**DIRECTIONS:**
Scan the following material for the string "cell" and copy each line in which it appears.
-------- SUPPLIED INFORMATION --------
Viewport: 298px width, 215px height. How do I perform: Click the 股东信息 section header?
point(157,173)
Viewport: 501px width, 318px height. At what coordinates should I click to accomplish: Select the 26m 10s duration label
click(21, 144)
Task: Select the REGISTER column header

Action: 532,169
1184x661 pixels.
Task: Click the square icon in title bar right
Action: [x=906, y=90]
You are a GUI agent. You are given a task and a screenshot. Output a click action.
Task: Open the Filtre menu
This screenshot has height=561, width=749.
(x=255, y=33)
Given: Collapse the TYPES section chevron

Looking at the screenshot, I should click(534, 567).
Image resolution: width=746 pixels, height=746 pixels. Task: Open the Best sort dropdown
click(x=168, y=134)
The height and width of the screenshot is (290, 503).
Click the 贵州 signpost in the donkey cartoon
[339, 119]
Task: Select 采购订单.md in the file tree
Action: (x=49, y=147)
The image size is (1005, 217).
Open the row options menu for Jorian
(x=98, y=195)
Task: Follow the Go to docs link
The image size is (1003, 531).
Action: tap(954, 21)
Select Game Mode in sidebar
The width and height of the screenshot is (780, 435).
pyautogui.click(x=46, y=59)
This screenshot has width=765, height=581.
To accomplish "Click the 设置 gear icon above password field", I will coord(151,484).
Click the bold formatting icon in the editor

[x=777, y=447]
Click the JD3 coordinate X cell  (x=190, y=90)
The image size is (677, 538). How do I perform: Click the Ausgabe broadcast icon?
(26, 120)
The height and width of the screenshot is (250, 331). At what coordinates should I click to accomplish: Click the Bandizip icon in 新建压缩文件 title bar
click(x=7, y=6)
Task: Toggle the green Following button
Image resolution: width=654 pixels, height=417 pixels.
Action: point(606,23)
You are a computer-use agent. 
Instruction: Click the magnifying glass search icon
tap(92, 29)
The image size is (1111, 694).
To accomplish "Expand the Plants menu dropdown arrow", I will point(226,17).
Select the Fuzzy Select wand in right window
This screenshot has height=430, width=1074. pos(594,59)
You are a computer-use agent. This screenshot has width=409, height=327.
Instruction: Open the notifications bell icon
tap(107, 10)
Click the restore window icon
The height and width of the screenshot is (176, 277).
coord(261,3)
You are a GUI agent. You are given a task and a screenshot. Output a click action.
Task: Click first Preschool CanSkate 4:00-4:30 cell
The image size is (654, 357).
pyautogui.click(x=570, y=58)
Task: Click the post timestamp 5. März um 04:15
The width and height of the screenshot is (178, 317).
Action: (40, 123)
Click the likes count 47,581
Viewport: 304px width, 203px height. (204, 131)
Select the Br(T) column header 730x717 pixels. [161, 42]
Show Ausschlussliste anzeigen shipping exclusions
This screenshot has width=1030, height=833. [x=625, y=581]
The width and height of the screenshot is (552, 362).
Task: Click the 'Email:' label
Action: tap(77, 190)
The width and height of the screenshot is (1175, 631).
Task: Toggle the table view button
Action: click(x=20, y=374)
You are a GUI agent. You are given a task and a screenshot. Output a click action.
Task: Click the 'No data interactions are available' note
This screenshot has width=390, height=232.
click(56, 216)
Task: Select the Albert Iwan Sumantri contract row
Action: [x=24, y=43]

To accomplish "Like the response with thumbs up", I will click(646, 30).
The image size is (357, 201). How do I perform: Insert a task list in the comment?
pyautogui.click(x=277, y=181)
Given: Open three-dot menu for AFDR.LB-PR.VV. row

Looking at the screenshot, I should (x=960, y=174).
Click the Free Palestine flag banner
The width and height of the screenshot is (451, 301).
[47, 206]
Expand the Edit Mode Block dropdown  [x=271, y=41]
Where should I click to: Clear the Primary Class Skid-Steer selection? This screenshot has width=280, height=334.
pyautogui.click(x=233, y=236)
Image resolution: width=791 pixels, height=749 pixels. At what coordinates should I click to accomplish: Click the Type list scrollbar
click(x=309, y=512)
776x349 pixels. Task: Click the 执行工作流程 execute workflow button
--------
**TASK ANSWER:**
Click the JD3 coordinate X cell  (x=190, y=90)
Task: Click first Preschool CanSkate 4:00-4:30 cell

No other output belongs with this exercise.